Os estudantes acusam alguns professores de terem induzido respostas incorrectas durante a realização das provas, o que, segundo alegam, terá contribuído para o elevado número de reprovações.
Em resposta, a Associação Nacional dos Professores (ANAPRO) veio a público rejeitar as acusações, afirmando que a classe docente não pode ser responsabilizada pelas reprovações em massa. Em entrevista à televisão Miramar, o presidente da ANAPRO, Isac Marrengula, negou de forma categórica qualquer envolvimento dos professores na facilitação de respostas aos examinandos.
O dirigente sublinhou ainda que os docentes têm procurado afastar-se de práticas ilícitas, sobretudo no processo de correcção dos exames.

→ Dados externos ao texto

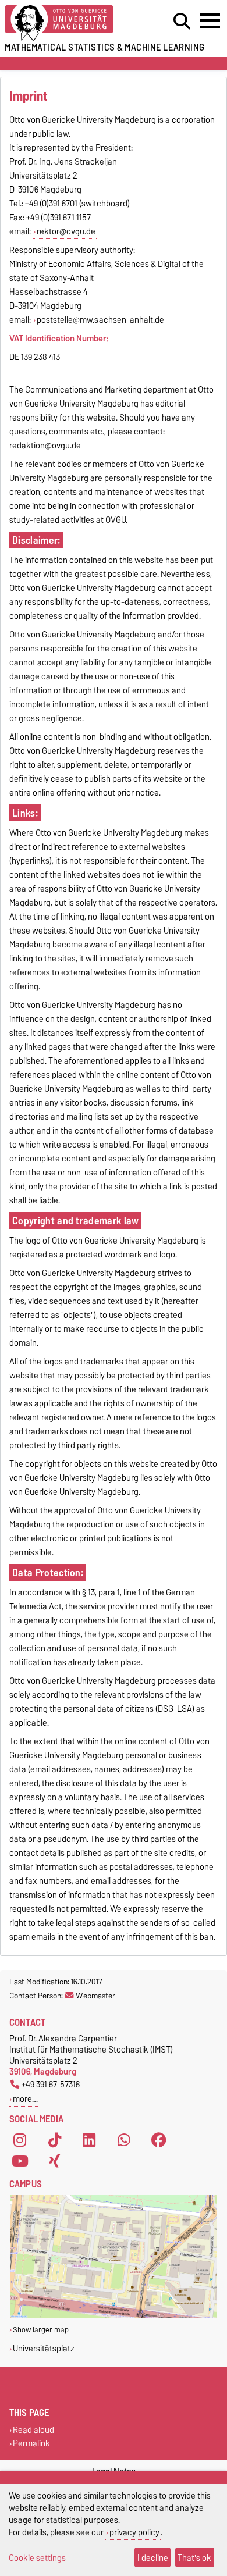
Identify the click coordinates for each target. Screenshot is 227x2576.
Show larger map (41, 2330)
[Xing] (54, 2160)
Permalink (31, 2443)
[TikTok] (54, 2139)
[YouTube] (19, 2160)
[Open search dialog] (181, 21)
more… (25, 2099)
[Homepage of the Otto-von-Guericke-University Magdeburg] (70, 23)
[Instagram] (19, 2139)
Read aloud (33, 2429)
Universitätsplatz (44, 2348)
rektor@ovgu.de (66, 231)
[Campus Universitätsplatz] (113, 2315)
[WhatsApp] (124, 2139)
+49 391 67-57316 (51, 2084)
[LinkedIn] (89, 2139)
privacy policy (134, 2532)
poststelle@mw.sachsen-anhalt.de (100, 320)
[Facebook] (158, 2139)
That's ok (194, 2557)
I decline (152, 2557)
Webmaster (95, 1996)
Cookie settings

Segundo Marrengula, a degradação da qualidade do ensino em Moçambique resulta, em grande medida, de falhas estruturais e administrativas do Ministério da Educação e Cultura, que, no seu entender, não tem assegurado condições adequadas para o bom funcionamento do sector.
A ANAPRO alertou igualmente para a existência de um alegado conflito de interesses, afirmando que alguns decisores do Ministério são proprietários de instituições de ensino privado.
A associação considera que o elevado índice de reprovações no ensino público pode estar a ser usado como mecanismo para pressionar os alunos a optarem por escolas privadas ligadas a essas figuras.